In the first place, it is no longer enough merely to buy a few boxes of cards and send them out. Authenticity demands cards with photographs, sometimes more than one, printed with a personalised holiday greeting. The development of photo cards has made this easier than ever. It is now possible to order one day and to pick up the next. Even the envelopes can be pre-addressed and stamped with custom postage stamps featuring photos of children or pets. The card-makers have the technical part down to a science - easy peasy. The problem comes when it is time to choose the card itself.

Once upon a time there were two sorts of Christmas cards: the secular ones and the religious ones. They were very easy to tell apart. The secular cards had Santa, reindeer, holly, elves, etc. Inside they said ‘Merry Christmas’, ‘Happy Holidays’ or ‘Season’s Greetings’. The religious ones had pictures of mangers, angels, stars and/or Mary and the baby Jesus. Like the secular cards, they said ‘Merry Christmas’ and often something unmistakably biblical, like ‘Joy to the World, the Lord is come’.

Not so today. There are at least four categories or genres of cards. Religious cards are much as they were. Secular Christmas cards, however, have splintered into ‘holiday’ cards, Christmas cards, vaguely wintery cards and the sly new outlier for wimps and disorganised people, the New Year’s card.

I should say from the outset that Christmas card awkwardness is nothing new. Americans have been struggling with the imagery for years now. Sure, there are still Santas and reindeer, but every year they dominate a little less. Cards, wrapping papers and decorations are decidedly less Christmassy and more wintery. Snowmen! Snowflakes! Polar bears! Penguins! They’re sort of Christmassy, but not really. Like androgynous pop stars, they swing either way.

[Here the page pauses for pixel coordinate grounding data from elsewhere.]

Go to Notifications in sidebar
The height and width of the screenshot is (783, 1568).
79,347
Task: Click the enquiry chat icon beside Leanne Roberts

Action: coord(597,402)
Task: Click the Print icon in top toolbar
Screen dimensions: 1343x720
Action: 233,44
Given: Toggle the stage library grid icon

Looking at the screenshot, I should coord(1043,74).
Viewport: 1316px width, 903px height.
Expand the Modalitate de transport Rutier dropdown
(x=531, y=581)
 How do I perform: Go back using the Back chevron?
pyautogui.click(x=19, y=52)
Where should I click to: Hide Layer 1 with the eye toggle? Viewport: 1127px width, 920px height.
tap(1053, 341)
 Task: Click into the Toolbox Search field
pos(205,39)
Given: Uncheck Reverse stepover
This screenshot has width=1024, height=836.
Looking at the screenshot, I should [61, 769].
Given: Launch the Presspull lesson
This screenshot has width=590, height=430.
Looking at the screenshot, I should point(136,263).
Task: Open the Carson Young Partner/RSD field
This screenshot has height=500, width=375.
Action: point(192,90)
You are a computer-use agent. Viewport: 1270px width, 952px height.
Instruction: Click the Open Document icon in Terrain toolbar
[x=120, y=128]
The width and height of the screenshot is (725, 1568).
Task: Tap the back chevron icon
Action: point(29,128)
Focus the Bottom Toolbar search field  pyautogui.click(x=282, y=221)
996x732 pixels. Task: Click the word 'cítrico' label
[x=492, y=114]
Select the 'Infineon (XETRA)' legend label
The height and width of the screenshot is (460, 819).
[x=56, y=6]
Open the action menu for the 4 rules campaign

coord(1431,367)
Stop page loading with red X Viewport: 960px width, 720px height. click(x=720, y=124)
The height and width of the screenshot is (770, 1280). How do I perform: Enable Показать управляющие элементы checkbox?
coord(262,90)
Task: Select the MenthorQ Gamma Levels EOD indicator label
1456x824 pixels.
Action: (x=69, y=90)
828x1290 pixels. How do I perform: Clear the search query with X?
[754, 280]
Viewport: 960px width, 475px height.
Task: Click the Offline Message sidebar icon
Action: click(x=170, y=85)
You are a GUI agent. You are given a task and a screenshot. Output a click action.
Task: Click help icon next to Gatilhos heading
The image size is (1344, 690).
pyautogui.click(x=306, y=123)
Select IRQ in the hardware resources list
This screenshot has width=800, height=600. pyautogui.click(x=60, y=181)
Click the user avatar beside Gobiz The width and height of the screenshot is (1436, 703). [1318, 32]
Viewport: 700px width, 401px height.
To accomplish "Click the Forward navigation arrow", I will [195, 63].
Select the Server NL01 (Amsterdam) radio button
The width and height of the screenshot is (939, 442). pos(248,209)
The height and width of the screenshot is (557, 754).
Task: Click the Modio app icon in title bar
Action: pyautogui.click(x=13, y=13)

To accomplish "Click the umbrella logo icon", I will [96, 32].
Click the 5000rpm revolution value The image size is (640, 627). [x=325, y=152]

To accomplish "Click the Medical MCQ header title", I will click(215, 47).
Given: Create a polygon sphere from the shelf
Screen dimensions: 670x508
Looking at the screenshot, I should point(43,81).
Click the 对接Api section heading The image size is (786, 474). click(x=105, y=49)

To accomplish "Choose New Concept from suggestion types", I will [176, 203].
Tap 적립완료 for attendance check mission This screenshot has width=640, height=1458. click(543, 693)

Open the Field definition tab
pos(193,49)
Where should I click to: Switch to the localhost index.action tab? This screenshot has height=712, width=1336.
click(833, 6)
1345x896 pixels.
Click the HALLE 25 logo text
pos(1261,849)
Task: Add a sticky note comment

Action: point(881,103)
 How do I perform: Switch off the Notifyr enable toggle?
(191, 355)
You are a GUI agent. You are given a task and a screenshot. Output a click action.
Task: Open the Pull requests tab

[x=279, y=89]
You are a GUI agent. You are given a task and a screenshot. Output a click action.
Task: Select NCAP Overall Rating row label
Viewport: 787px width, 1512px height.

Take penguin attire. A quick perusal of penguin cards reveals the usual mix of tuxedos, bow-ties and jaunty knitted caps familiar to students of penguin couture. The colours, however, often seem deliberately chosen not to refer to Christmas overtly. The penguin may, for instance, wear a red-and-white scarf, but there will be no green unless worn by a second penguin who is not standing too close to the first one. There is red, there is green but there isn’t much in the way of red and green. More often, these are just two colours among many, casually included in a crowd of blues, yellows and oranges. Nope, nothing Christmassy here! A similar sensibility is at work in snowmen illustrations and polar bears in hats.

Photo cards present a slightly different challenge. Because the photo is the main illustration, the question is not so much one of imagery but text and colour. The result is probably the most bizarre manifestation of Yuletide defensiveness to date: Christmas deconstructed.

Greetings-card writers have literally fractured Christmas carols to produce a new genre of card featuring fragments of lyrics like ‘Holly Jolly!’ or ‘Fa la la la la!’ They are the greetings-card equivalent of a Freemason handshake, referring to a shared reference that dare not speak its name. Of course, copywriters and advertisers have referred to the lyrics of Christmas songs before - ‘tis the season after all - but the sheer volume of these sorts of cards shows that it is probably more than a mere trope.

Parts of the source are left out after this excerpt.